### EXERCISE BRIEF
Every line from the one with "The width and" through the end of the entries below should be written out exactly; the pictures should not.

[Stored data entries]
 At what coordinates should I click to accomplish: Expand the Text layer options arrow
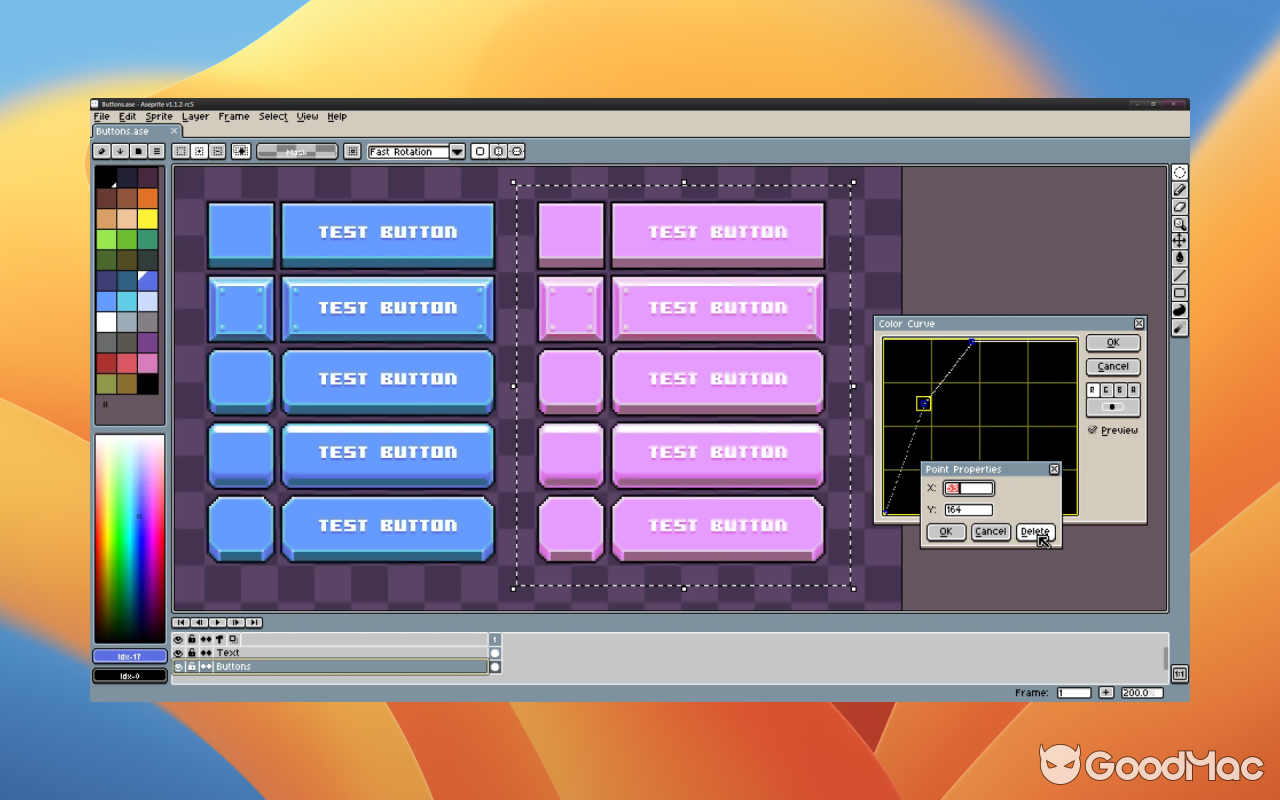(x=206, y=652)
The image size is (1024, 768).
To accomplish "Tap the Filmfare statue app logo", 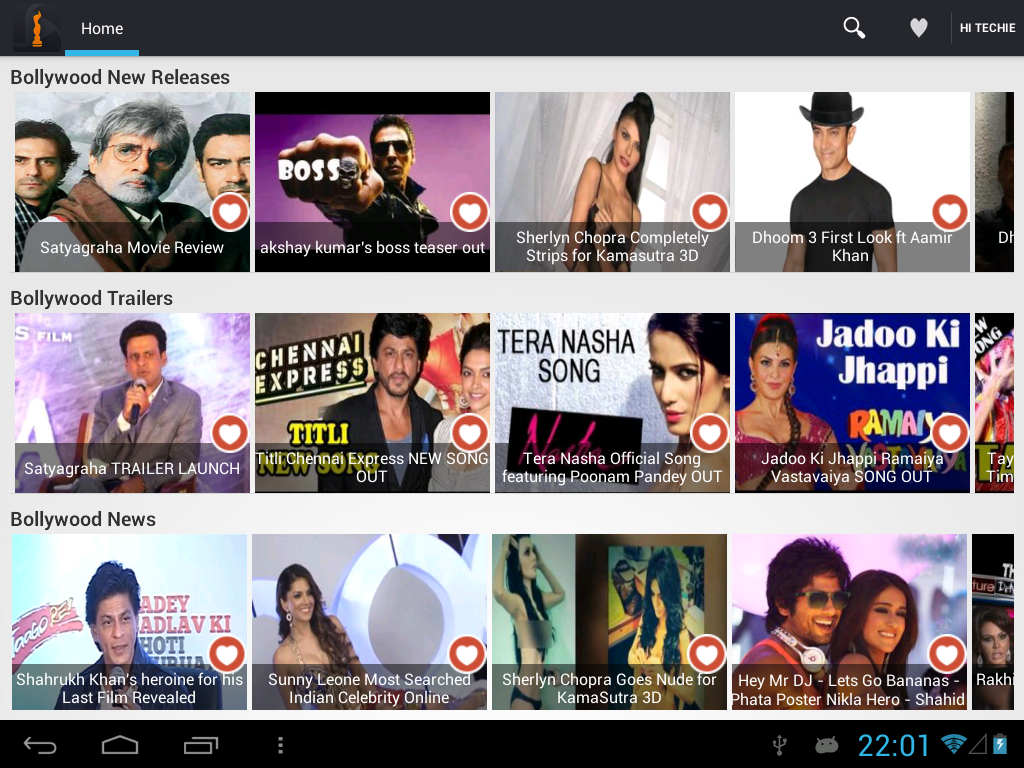I will 37,28.
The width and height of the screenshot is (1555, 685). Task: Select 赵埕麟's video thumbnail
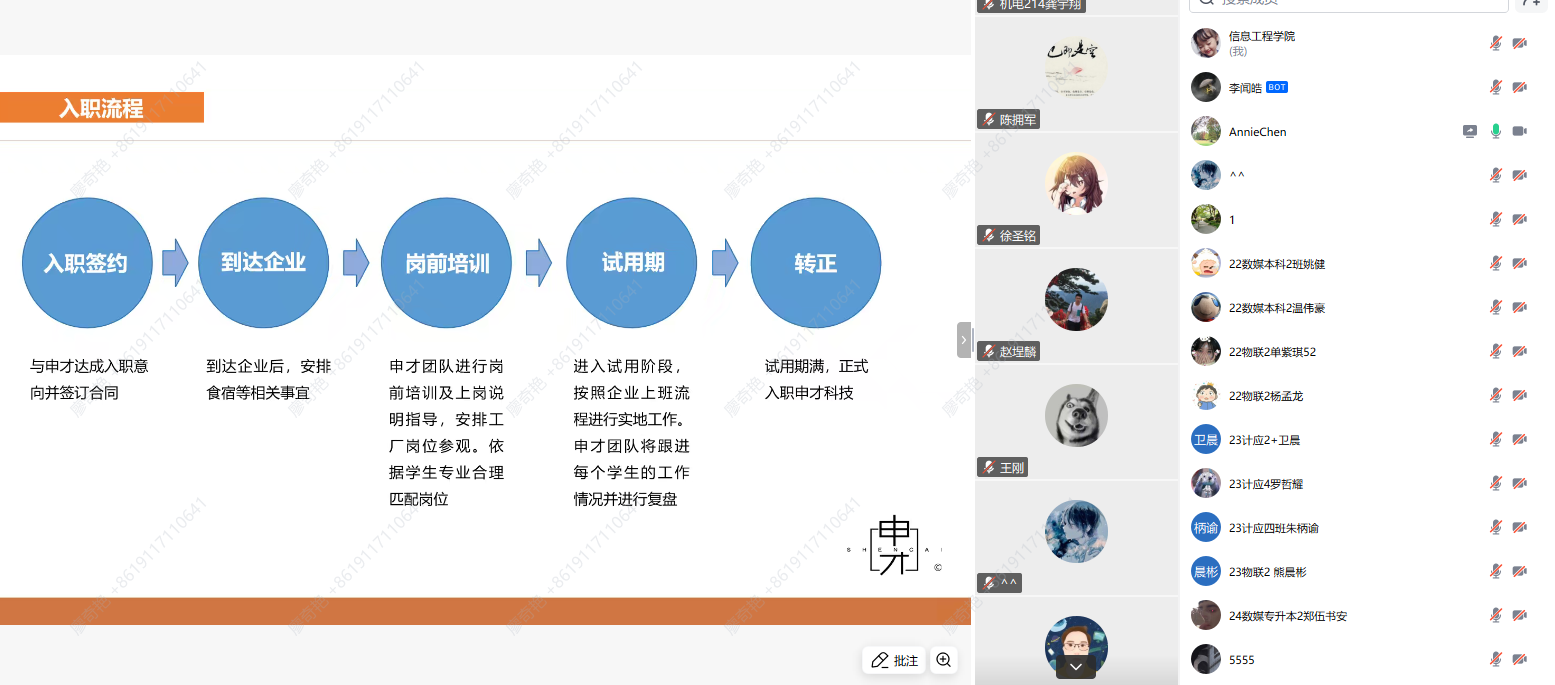(x=1076, y=300)
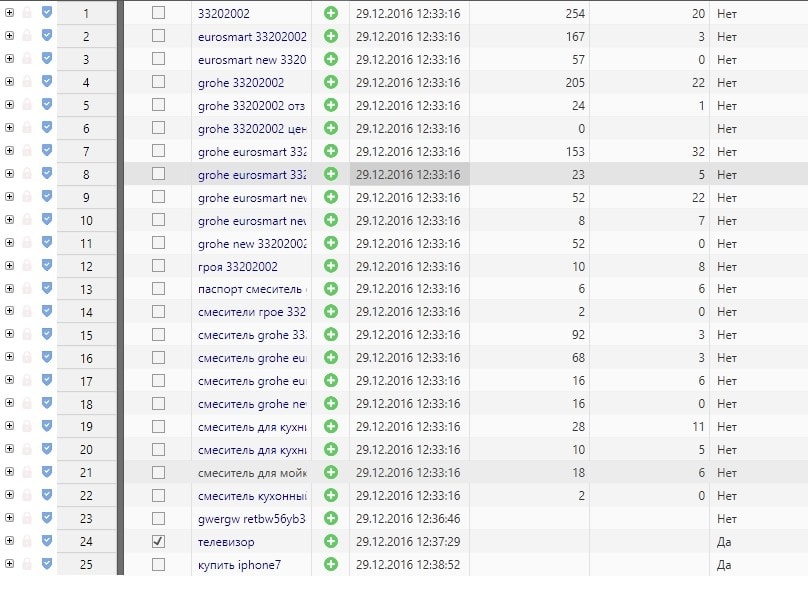Viewport: 808px width, 603px height.
Task: Click green plus next to телевизор
Action: 331,541
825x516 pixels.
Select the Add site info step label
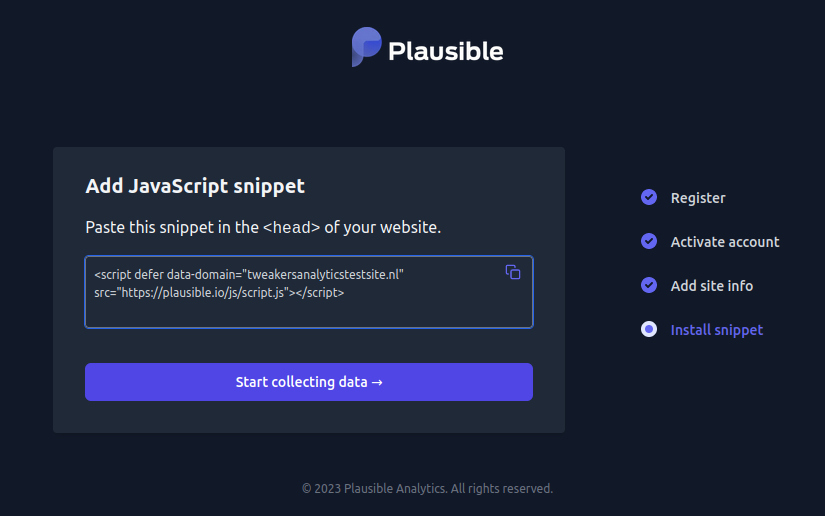[712, 286]
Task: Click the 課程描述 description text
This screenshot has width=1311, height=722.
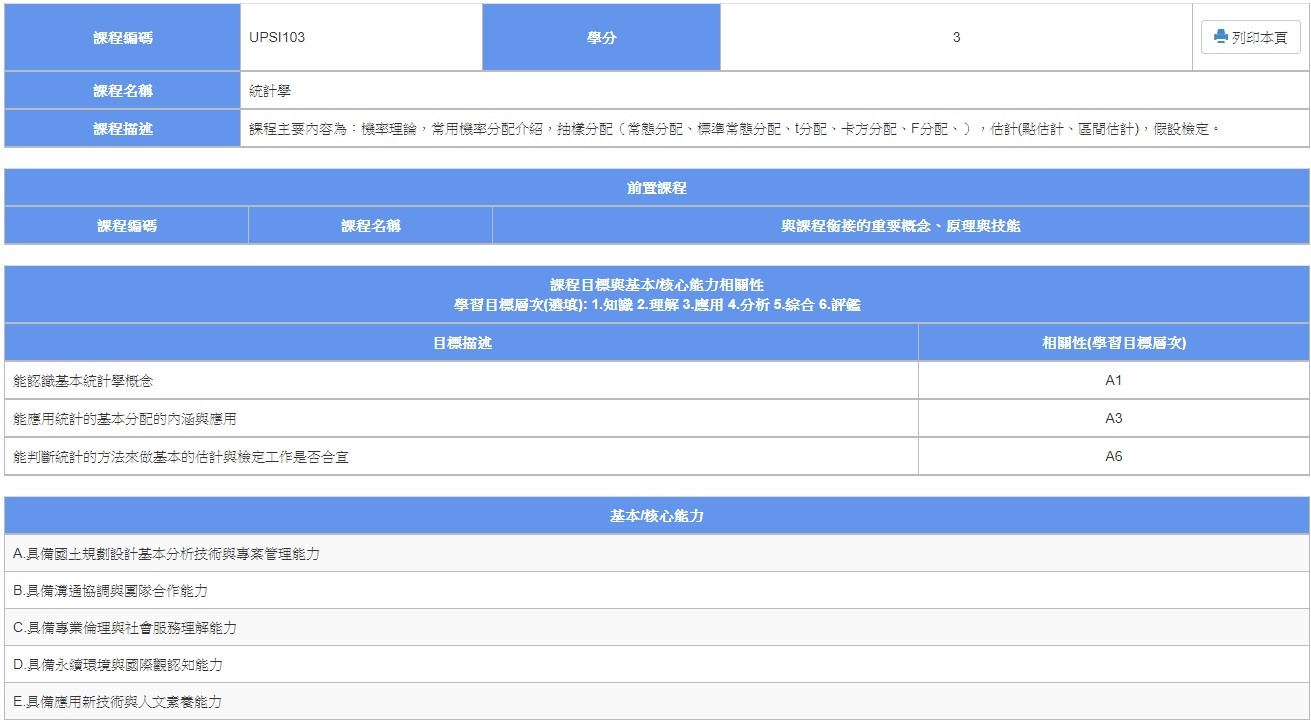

### ANSWER BOX
The width and height of the screenshot is (1555, 685). Task: Select 赵埕麟's video thumbnail
(x=1076, y=300)
Viewport: 808px width, 603px height.
Task: Click green plus next to телевизор
Action: 331,541
825x516 pixels.
Select the Add site info step label
[712, 286]
Task: Click the 課程描述 description text
This screenshot has width=1311, height=722.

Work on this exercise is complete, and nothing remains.